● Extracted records
★ ★ ★ ★ ★ ★ ★

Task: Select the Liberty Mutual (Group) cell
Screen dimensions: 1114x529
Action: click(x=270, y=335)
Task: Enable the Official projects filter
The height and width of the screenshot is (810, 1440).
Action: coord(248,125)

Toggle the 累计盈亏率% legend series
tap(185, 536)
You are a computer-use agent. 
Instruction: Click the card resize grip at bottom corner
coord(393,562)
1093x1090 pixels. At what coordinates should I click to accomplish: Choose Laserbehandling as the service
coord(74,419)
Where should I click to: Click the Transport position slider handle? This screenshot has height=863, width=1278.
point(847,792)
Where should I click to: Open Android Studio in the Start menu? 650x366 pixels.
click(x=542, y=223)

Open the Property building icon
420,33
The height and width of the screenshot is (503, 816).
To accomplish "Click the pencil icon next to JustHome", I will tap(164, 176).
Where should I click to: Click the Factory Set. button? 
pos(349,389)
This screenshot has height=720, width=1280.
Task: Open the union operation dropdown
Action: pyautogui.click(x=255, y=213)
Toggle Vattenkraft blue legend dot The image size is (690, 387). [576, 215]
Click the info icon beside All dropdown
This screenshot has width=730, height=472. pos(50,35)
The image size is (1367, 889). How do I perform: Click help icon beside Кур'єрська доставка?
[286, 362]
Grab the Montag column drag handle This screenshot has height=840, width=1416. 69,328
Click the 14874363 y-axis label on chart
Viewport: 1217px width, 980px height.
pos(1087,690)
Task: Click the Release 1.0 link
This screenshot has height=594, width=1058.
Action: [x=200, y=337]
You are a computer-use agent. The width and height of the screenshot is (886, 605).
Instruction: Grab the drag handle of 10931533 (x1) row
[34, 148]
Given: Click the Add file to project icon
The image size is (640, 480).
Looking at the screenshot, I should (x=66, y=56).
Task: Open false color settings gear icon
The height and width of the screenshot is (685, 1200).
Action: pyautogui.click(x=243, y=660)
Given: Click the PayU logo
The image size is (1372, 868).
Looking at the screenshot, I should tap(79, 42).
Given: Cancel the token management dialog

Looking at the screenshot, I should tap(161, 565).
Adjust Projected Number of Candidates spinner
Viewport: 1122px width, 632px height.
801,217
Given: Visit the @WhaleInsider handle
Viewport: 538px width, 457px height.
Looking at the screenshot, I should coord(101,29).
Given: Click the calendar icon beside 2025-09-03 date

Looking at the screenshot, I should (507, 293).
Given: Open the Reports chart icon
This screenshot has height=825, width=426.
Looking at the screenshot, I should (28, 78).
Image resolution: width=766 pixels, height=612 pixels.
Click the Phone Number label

★ ★ ★ ★ ★ ★ ★

Copy out each line of the records where the word "agent" appears.

You are a computer-use agent. 
You are a computer-use agent. The width and height of the screenshot is (886, 605).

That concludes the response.